After some concrete slabs were poured, they were found to be deflecting, cracking and bending. That constituted direct physical loss of or damage to insured property, the Supreme Court of B.C. found in a decision released in August, 2014.
ALJV was awarded $8.5 million (including $7.149 million in costs relating to repair of the slabs) but denied $4 million in damages for increased sub-contractor costs. Both the contractor and insurers appealed, but B.C.’s appeal court sided with the lower court. Allianz has filed for leave to appeal with the Supreme Court of Canada. As of Jan. 18, 2016, all materials for Allianz’s applciation for leave to appeal had been filed.
The exclusion in ALJV’s policy is commonly known as LEG 2/96 and devised by the London Engineering Group. The exclusion clause was for:
“all costs rendered necessary by defects of material workmanship, design, plan, or specification, and should damage occur to any portion of the Insured Property containing any of the said defects the cost of replacement or rectification which is hereby excluded is that cost which would have been incurred if replacement or rectification of the Insured Property had been put in hand immediately prior to the said damage.”
The exclusion clause also stipulated that “For the purpose of this policy and not merely this exclusion it is understood and agreed that any portion of the Insured Property shall not be regarded as damaged solely by virtue of the existence of any defect of material workmanship, design, plan or specification.”
In ruling mainly in favour of Acciona, the B.C. Supreme Court cited the 2010 Supreme Court of Canada ruling in Progressive Homes Ltd. v. Lombard General Insurance Co. of Canada.
“In Progressive Homes, the Supreme Court [of Canada] rejected the argument advanced by the insurer that loss resulting from faulty workmanship can never be an accident or be fortuitous,” Mr. Justice Ronald Skolrood of the Supreme Court of B.C wrote in ALJV.
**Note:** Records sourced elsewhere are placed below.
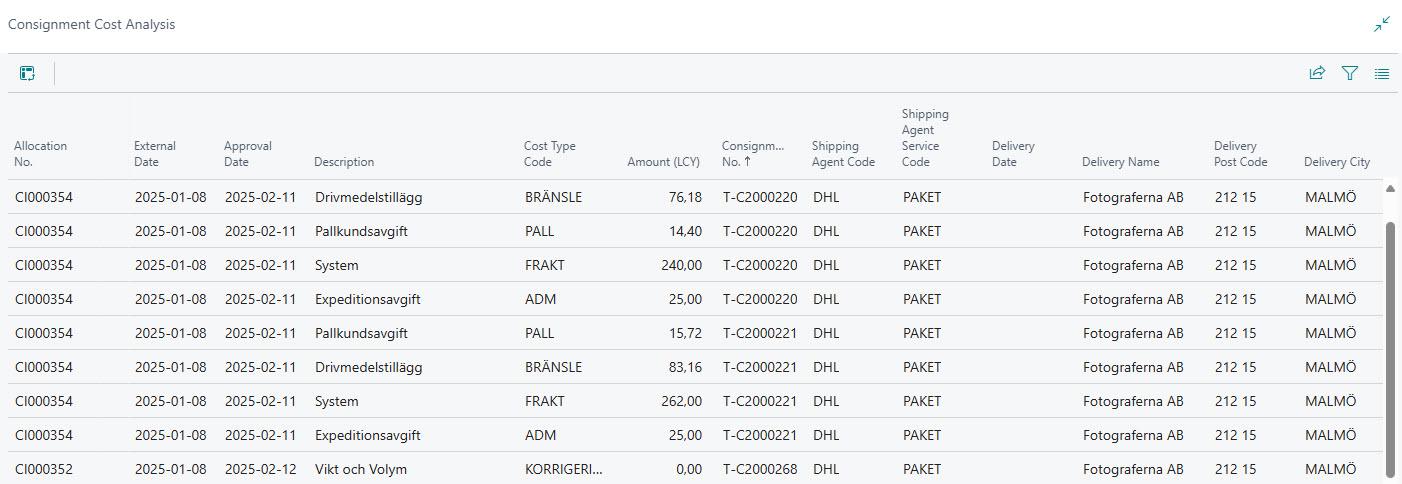The height and width of the screenshot is (484, 1402).
Task: Select the Cost Type Code column header
Action: 550,153
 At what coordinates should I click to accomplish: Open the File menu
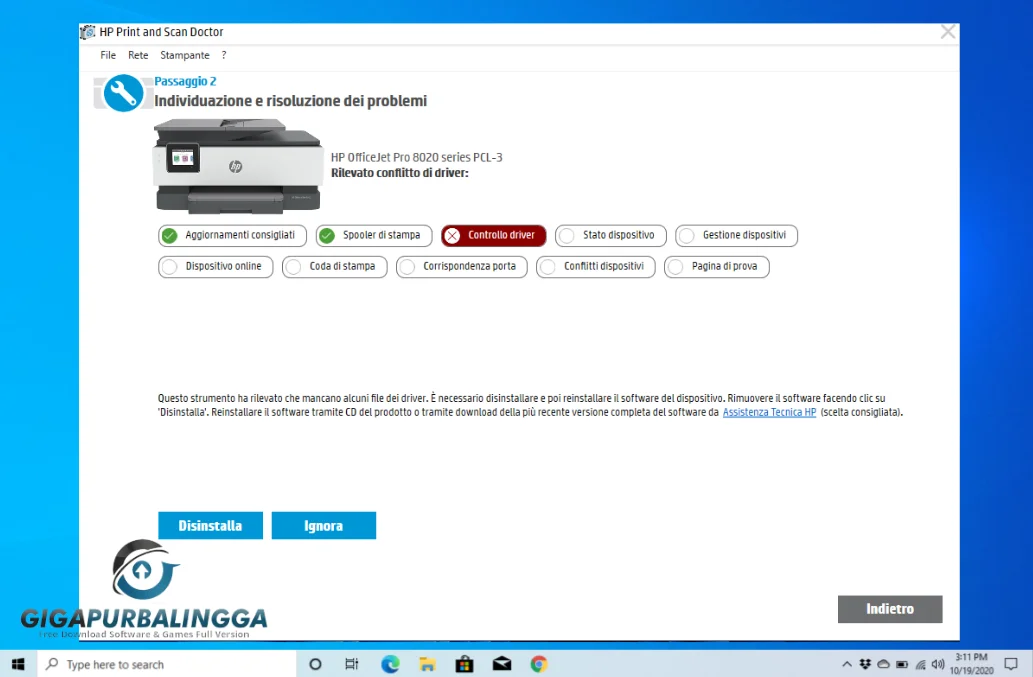(x=107, y=55)
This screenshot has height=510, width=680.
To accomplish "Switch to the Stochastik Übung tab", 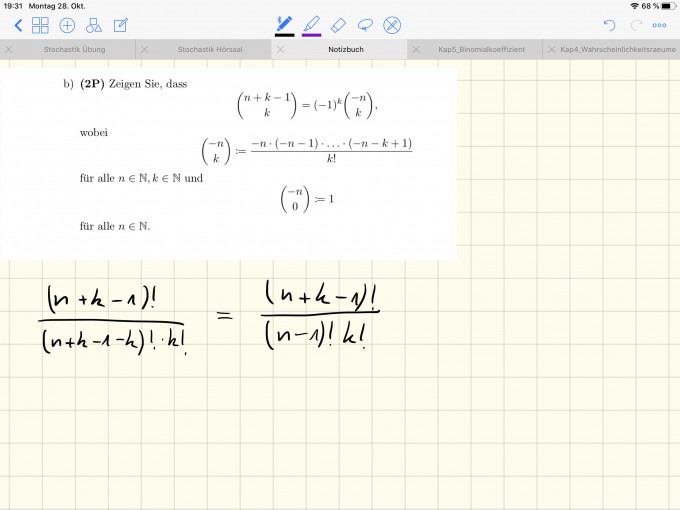I will [x=74, y=49].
Progressive Homes had been sued – for negligence and breach of contract – by the B.C. Housing Commission, which claimed that “significant water damage caused rot, infestation and deterioration” to four condominium developments. Progressive Homes had commercial general liability policies with Lombard. Those policies required Lombard “to defend and indemnify Progressive when Progressive is legally obligated to pay damages because of property damage caused by an occurrence or accident.”
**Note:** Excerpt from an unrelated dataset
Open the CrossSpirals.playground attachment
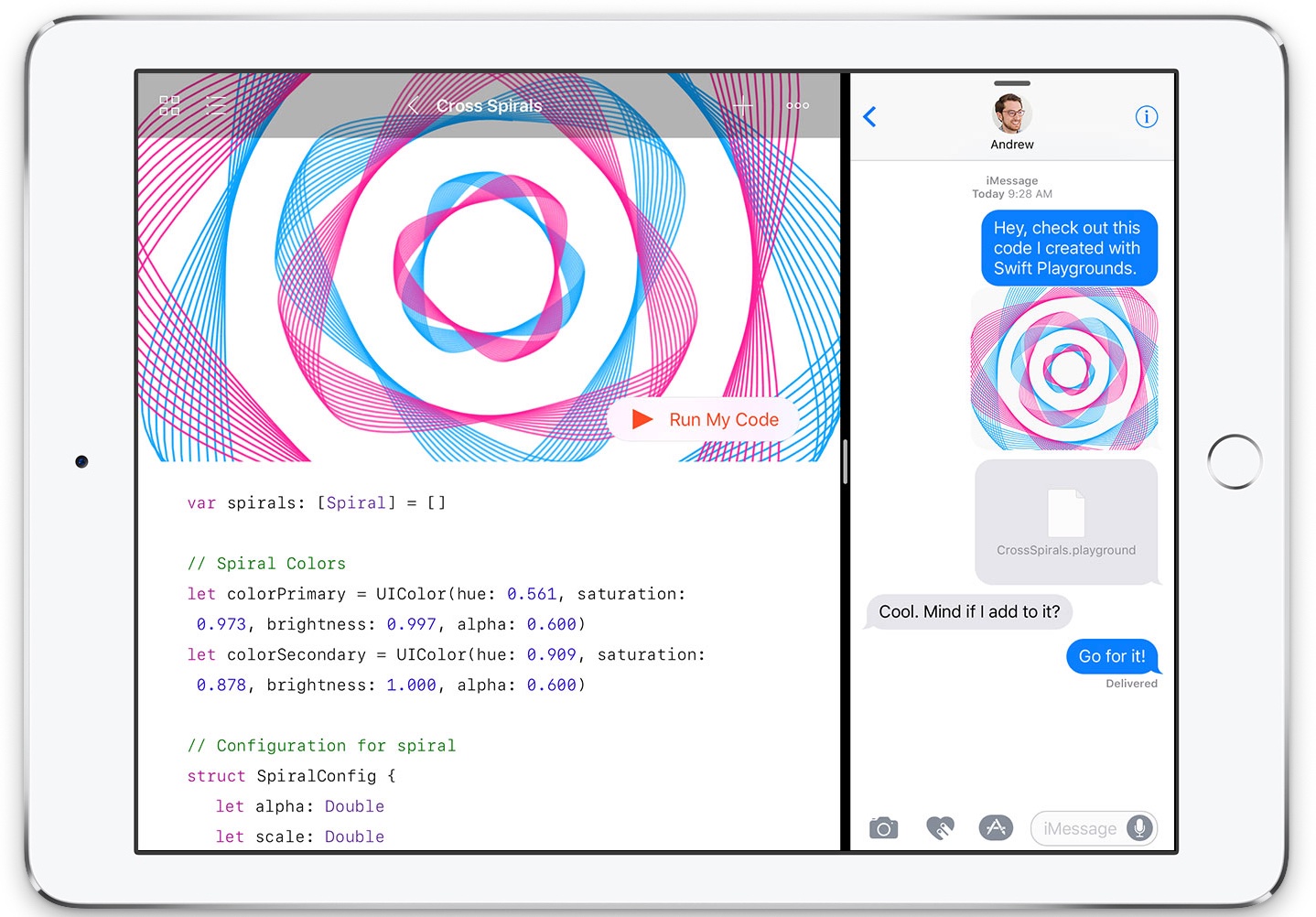The image size is (1316, 917). point(1066,522)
Progressive Homes was initially unsuccessful in applying to the courts for a declaration that Lombard owed a duty to defend. The B.C. Supreme Court in 2007 ruled that defective construction is not an “accident” unless it causes damage to a third party.
The original CGL policy sold to Progressive Homes had an exclusion for “property damage to work performed by or on behalf of the Named Insured arising out of the work or any portion thereof, or out of materials, parts or equipment furnished in connection therewith.”
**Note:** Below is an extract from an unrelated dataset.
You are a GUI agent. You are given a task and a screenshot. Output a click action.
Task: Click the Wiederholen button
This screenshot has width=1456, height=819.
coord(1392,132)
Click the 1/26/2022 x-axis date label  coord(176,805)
In a later CGL policy, there was an exclusion “with respect to the completed operations hazard to property damage to work performed by the Named Insured arising out of the work or any portion thereof, or out of materials, parts or equipment furnished in connection therewith.”
Two of the three B.C. Court of Appeal judges hearing Progressive Homes’ appeal found that “work performed” by a subcontractor could be covered by the CGL policy but “only if the damage was caused by a distinct item installed by a subcontractor, such as a boiler exploding.”
But a unanimous decision, the Supreme Court of Canada ruled that Lombard must defend Progressive Homes.
The question of whether defective workmanship is an accident “will depend both on the circumstances of the defective workmanship alleged in the pleadings and the way in which ‘accident’ is defined in the policy,” Justice Rothstein wrote on behalf of the Supreme Court of Canada.
Accident was defined in the first CGL policy as “continuous or repeated exposure to conditions which result in property damage neither expected nor intended from the standpoint of the Insured.”